§ **WORK TO BE COMPLETED**
Turn the rows below into a Markdown table with the columns Number and Line, numbering each line and leaving out blank lines. Leave the pictures out of your answer.

§ **RECORDS FOR PROCESSING**

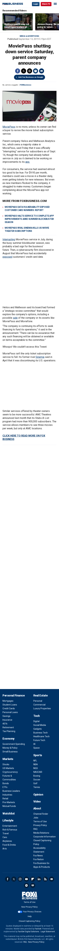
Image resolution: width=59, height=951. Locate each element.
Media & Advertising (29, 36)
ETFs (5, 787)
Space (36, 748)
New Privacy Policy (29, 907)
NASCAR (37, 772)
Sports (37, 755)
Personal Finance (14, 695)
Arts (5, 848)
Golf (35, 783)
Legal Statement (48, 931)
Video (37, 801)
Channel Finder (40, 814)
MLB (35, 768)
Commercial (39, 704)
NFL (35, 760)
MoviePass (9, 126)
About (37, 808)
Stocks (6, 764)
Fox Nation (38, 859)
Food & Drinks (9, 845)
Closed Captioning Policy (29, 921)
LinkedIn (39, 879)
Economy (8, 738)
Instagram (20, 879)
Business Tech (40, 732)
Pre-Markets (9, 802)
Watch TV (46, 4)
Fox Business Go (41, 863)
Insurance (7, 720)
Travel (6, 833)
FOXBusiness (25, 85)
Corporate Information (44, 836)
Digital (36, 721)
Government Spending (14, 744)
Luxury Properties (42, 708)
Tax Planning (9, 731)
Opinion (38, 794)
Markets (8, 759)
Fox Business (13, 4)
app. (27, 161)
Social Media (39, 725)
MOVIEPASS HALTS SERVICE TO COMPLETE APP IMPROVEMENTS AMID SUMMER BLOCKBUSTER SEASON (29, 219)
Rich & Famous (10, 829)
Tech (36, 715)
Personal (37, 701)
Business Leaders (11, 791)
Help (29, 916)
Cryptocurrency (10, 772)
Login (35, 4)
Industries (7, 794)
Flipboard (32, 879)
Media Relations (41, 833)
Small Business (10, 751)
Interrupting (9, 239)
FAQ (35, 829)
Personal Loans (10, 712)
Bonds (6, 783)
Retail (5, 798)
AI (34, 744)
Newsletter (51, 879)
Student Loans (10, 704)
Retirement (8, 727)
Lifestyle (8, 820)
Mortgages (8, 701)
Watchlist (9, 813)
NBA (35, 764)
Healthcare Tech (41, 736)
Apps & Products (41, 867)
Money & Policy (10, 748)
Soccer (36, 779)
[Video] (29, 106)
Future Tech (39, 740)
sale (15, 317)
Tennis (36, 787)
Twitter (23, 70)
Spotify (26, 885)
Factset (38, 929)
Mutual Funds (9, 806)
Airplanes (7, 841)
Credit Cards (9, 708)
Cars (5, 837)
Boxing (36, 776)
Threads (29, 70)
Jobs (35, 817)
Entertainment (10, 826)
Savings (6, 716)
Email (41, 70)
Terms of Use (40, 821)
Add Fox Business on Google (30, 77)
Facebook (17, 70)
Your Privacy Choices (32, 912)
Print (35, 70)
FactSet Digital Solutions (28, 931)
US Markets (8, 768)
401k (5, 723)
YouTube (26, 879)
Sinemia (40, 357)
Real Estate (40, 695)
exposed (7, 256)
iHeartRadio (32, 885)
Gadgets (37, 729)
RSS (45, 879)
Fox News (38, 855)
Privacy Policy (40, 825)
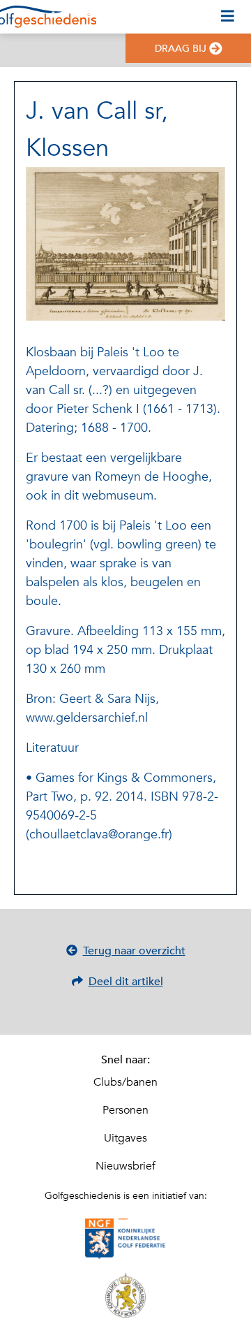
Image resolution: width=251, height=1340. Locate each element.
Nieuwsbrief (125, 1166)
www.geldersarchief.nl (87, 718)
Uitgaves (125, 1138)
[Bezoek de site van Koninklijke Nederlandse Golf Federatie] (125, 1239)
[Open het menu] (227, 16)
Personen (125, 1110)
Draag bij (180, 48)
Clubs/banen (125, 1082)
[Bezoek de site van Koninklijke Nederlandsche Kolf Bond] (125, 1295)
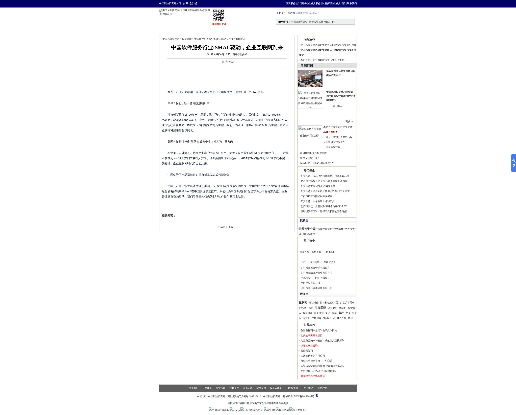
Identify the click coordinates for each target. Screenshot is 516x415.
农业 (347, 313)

§ **WRITTEN SOLUTION**
| Number | Line |
|---|---|
| 1 | Image resolution: width=59, height=951. Locate each element. |
| 2 | Media & Advertising (29, 36) |
| 3 | ETFs (5, 787) |
| 4 | Space (36, 748) |
| 5 | New Privacy Policy (29, 907) |
| 6 | NASCAR (37, 772) |
| 7 | Sports (37, 755) |
| 8 | Personal Finance (14, 695) |
| 9 | Arts (5, 848) |
| 10 | Golf (35, 783) |
| 11 | Legal Statement (48, 931) |
| 12 | Video (37, 801) |
| 13 | Channel Finder (40, 814) |
| 14 | MLB (35, 768) |
| 15 | Commercial (39, 704) |
| 16 | NFL (35, 760) |
| 17 | MoviePass (9, 126) |
| 18 | About (37, 808) |
| 19 | Stocks (6, 764) |
| 20 | Fox Nation (38, 859) |
| 21 | Food & Drinks (9, 845) |
| 22 | Closed Captioning Policy (29, 921) |
| 23 | LinkedIn (39, 879) |
| 24 | Economy (8, 738) |
| 25 | Instagram (20, 879) |
| 26 | Business Tech (40, 732) |
| 27 | Pre-Markets (9, 802) |
| 28 | Watch TV (46, 4) |
| 29 | Fox Business Go (41, 863) |
| 30 | Insurance (7, 720) |
| 31 | Travel (6, 833) |
| 32 | FOXBusiness (25, 85) |
| 33 | Corporate Information (44, 836) |
| 34 | Digital (36, 721) |
| 35 | Government Spending (14, 744) |
| 36 | Luxury Properties (42, 708) |
| 37 | Tax Planning (9, 731) |
| 38 | Opinion (38, 794) |
| 39 | Markets (8, 759) |
| 40 | Fox Business (13, 4) |
| 41 | app. (27, 161) |
| 42 | Social Media (39, 725) |
| 43 | MOVIEPASS HALTS SERVICE TO COMPLETE APP IMPROVEMENTS AMID SUMMER BLOCKBUSTER SEASON (29, 219) |
| 44 | Rich & Famous (10, 829) |
| 45 | Tech (36, 715) |
| 46 | Personal (37, 701) |
| 47 | Business Leaders (11, 791) |
| 48 | Help (29, 916) |
| 49 | Cryptocurrency (10, 772) |
| 50 | Login (35, 4) |
| 51 | Industries (7, 794) |
| 52 | Flipboard (32, 879) |
| 53 | Media Relations (41, 833) |
| 54 | Small Business (10, 751) |
| 55 | Interrupting (9, 239) |
| 56 | FAQ (35, 829) |
| 57 | Personal Loans (10, 712) |
| 58 | Bonds (6, 783) |
| 59 | Retail (5, 798) |
| 60 | AI (34, 744) |
| 61 | Newsletter (51, 879) |
| 62 | Student Loans (10, 704) |
| 63 | Retirement (8, 727) |
| 64 | Lifestyle (8, 820) |
| 65 | Mortgages (8, 701) |
| 66 | Watchlist (9, 813) |
| 67 | NBA (35, 764) |
| 68 | Healthcare Tech (41, 736) |
| 69 | Apps & Products (41, 867) |
| 70 | Money & Policy (10, 748) |
| 71 | Soccer (36, 779) |
| 72 | [Video] (29, 106) |
| 73 | Future Tech (39, 740) |
| 74 | sale (15, 317) |
| 75 | Tennis (36, 787) |
| 76 | Twitter (23, 70) |
| 77 | Spotify (26, 885) |
| 78 | Factset (38, 929) |
| 79 | Mutual Funds (9, 806) |
| 80 | Airplanes (7, 841) |
| 81 | Credit Cards (9, 708) |
| 82 | Cars (5, 837) |
| 83 | Boxing (36, 776) |
| 84 | Threads (29, 70) |
| 85 | Jobs (35, 817) |
| 86 | Entertainment (10, 826) |
| 87 | Savings (6, 716) |
| 88 | Email (41, 70) |
| 89 | Terms of Use (40, 821) |
| 90 | Add Fox Business on Google (30, 77) |
| 91 | Facebook (17, 70) |
| 92 | Your Privacy Choices (32, 912) |
| 93 | Print (35, 70) |
| 94 | FactSet Digital Solutions (28, 931) |
| 95 | US Markets (8, 768) |
| 96 | 401k (5, 723) |
| 97 | YouTube (26, 879) |
| 98 | Sinemia (40, 357) |
| 99 | Real Estate (40, 695) |
| 100 | exposed (7, 256) |
| 101 | iHeartRadio (32, 885) |
| 102 | Gadgets (37, 729) |
| 103 | RSS (45, 879) |
| 104 | Fox News (38, 855) |
| 105 | Privacy Policy (40, 825) |
| 106 | Image resolution: width=251, height=1340. Locate each element. |
| 107 | Nieuwsbrief (125, 1166) |
| 108 | www.geldersarchief.nl (87, 718) |
| 109 | Uitgaves (125, 1138) |
| 110 | [Bezoek de site van Koninklijke Nederlandse Golf Federatie] (125, 1239) |
| 111 | [Open het menu] (227, 16) |
| 112 | Personen (125, 1110) |
| 113 | Draag bij (180, 48) |
| 114 | Clubs/banen (125, 1082) |
| 115 | [Bezoek de site van Koninklijke Nederlandsche Kolf Bond] (125, 1295) |
| 116 | Identify the click coordinates for each target. Screenshot is 516x415. |
| 117 | 农业 (347, 313) |